● EXERCISE DIRECTIONS: Copy the lines of the material from the line with "The height and width of the screenshot is (840, 1454)." up to and including the last line, leaving out the pictures.

○ ○ ○ ○ ○ ○ ○

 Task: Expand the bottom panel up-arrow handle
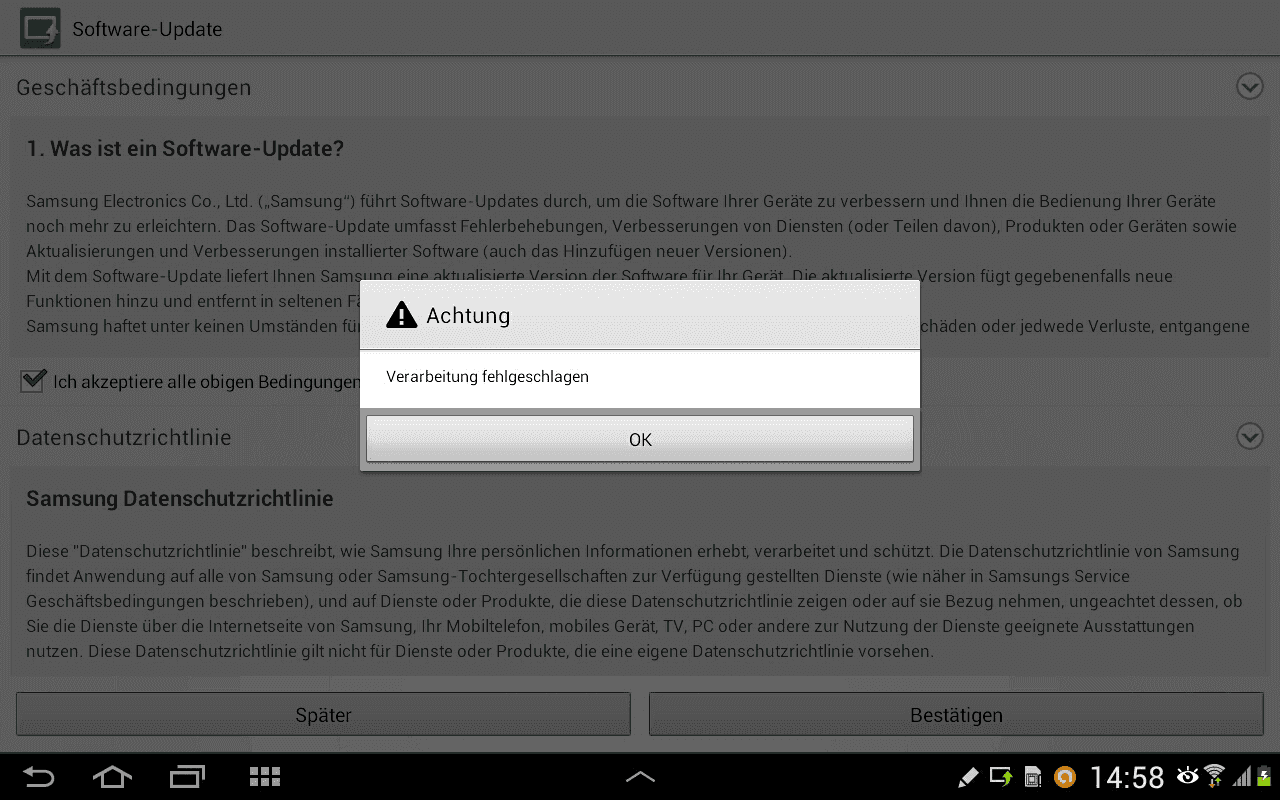click(x=640, y=776)
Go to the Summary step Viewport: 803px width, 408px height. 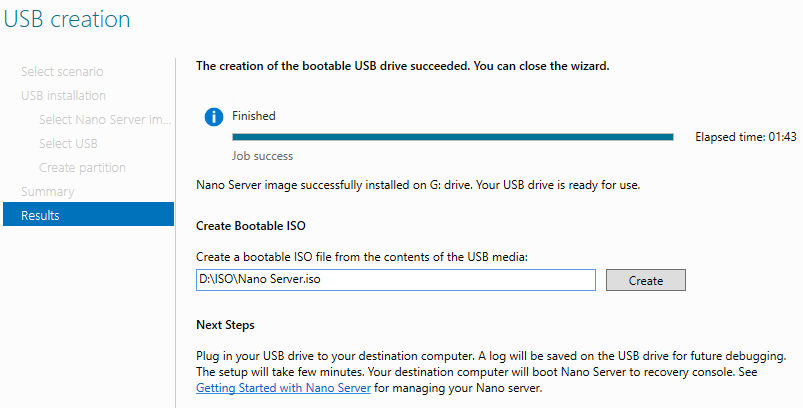(x=47, y=191)
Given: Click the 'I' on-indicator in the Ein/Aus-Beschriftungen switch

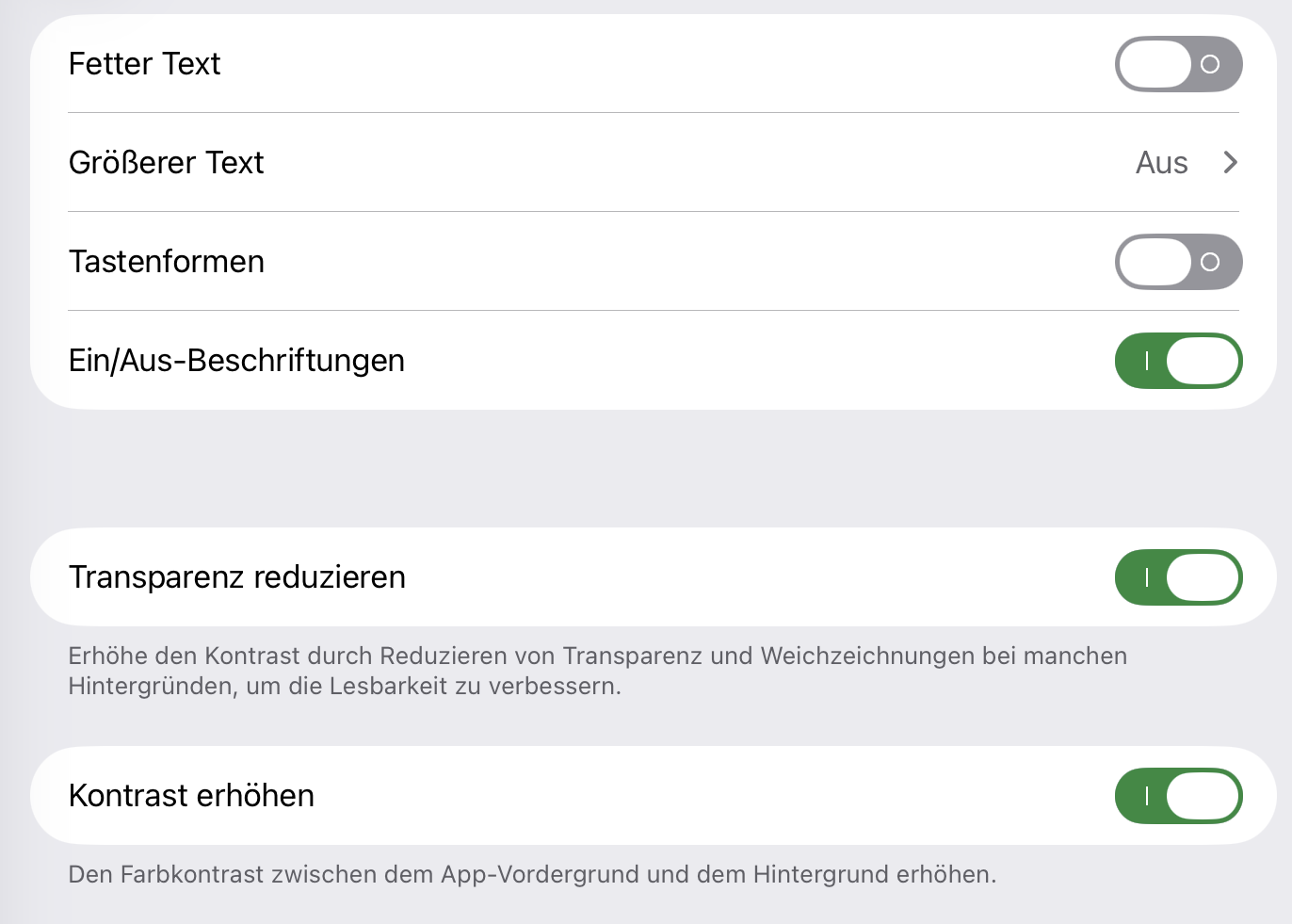Looking at the screenshot, I should tap(1146, 361).
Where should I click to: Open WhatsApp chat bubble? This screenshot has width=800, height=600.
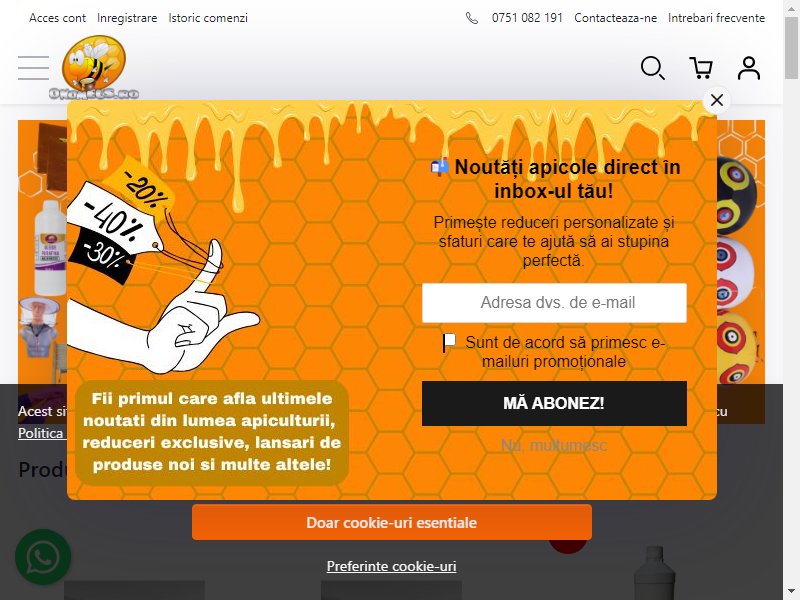tap(43, 557)
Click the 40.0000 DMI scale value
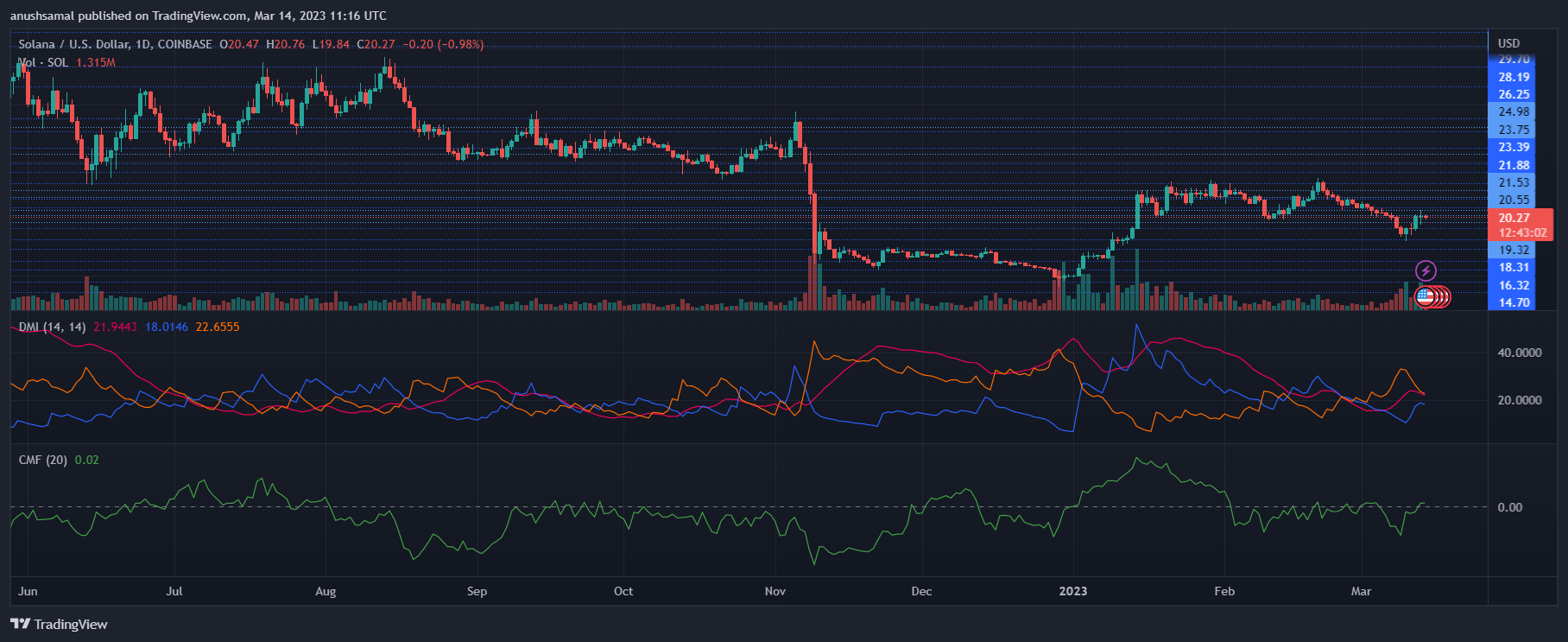 [x=1519, y=353]
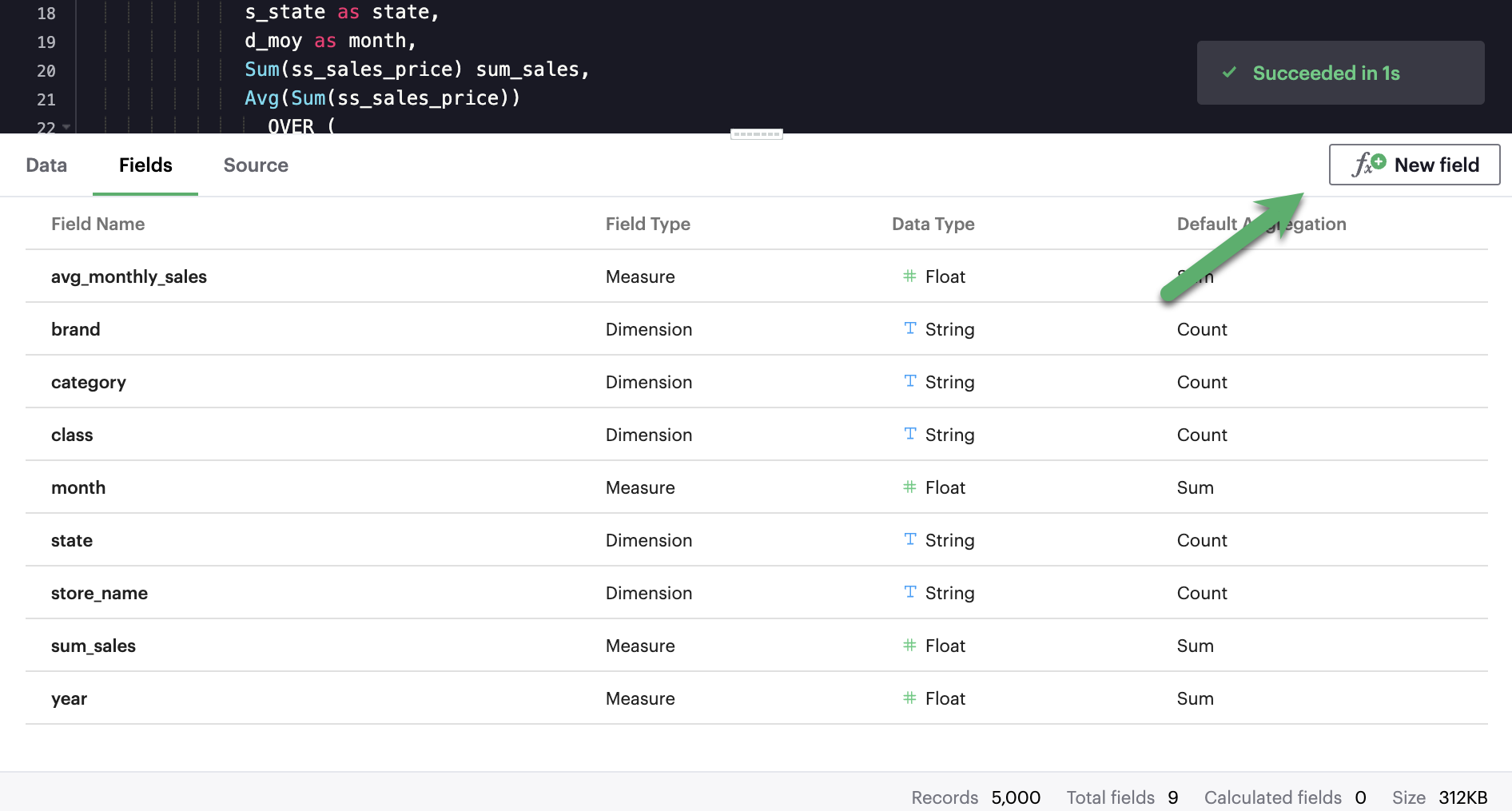The height and width of the screenshot is (811, 1512).
Task: Click the String type icon for brand
Action: point(909,328)
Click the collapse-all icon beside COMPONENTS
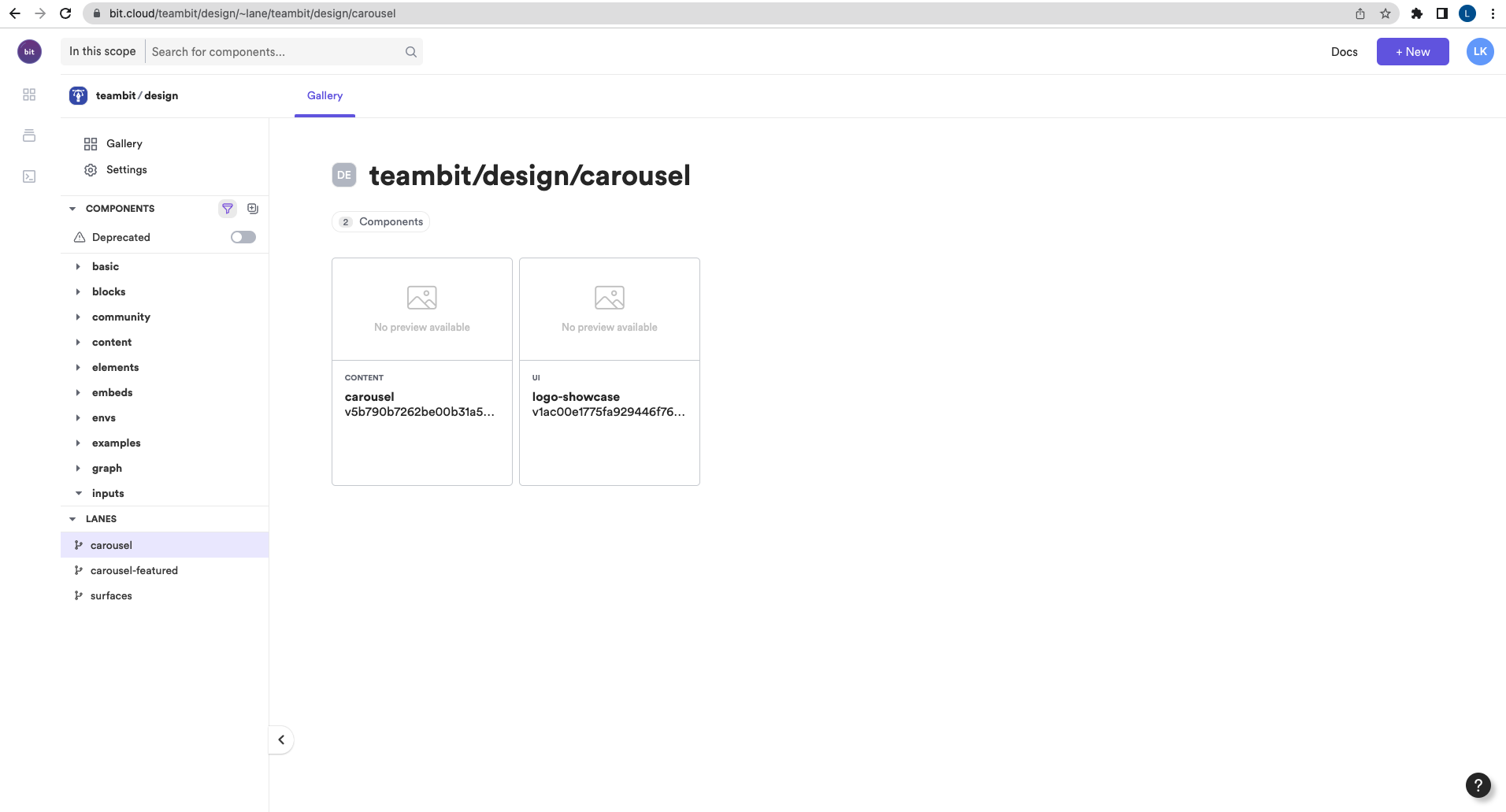The height and width of the screenshot is (812, 1506). pyautogui.click(x=253, y=209)
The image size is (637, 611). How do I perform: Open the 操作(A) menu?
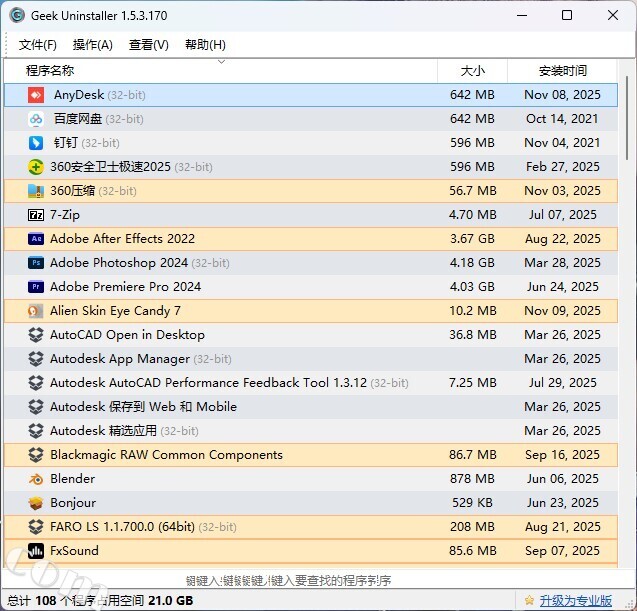[93, 45]
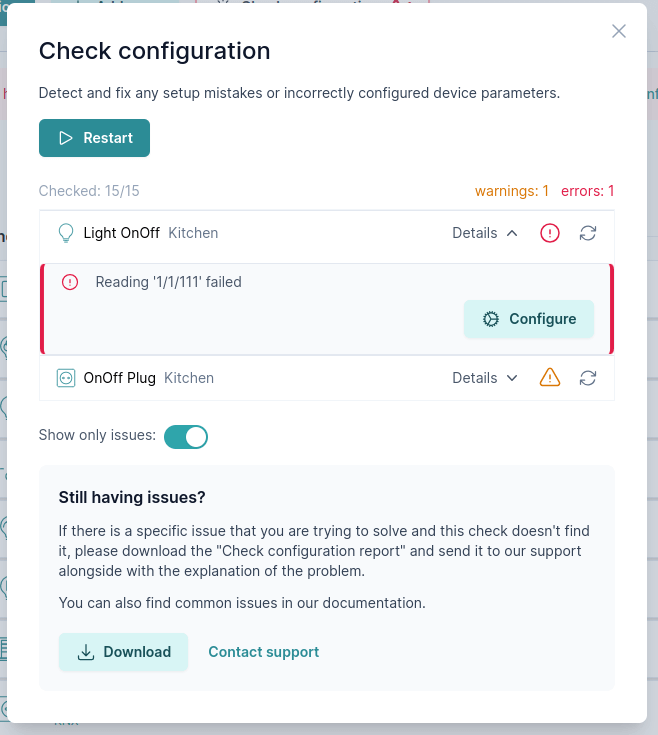Open Configure for the failed reading

[528, 319]
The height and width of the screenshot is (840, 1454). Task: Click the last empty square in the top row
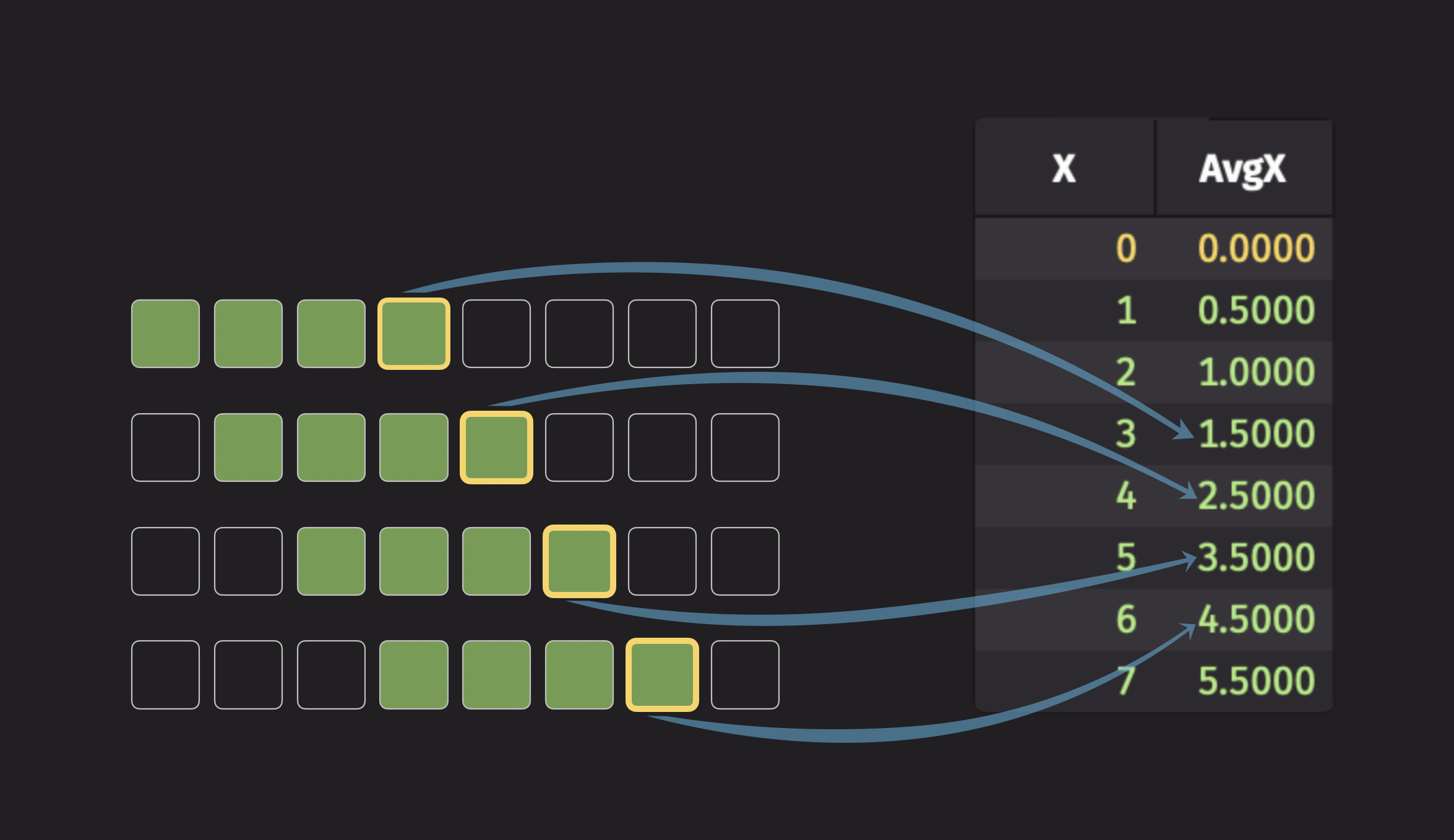pyautogui.click(x=745, y=334)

○ ○ ○ ○ ○ ○ ○

● FULL ANSWER:
The height and width of the screenshot is (840, 1454). Task: Click the last empty square in the top row
pyautogui.click(x=745, y=334)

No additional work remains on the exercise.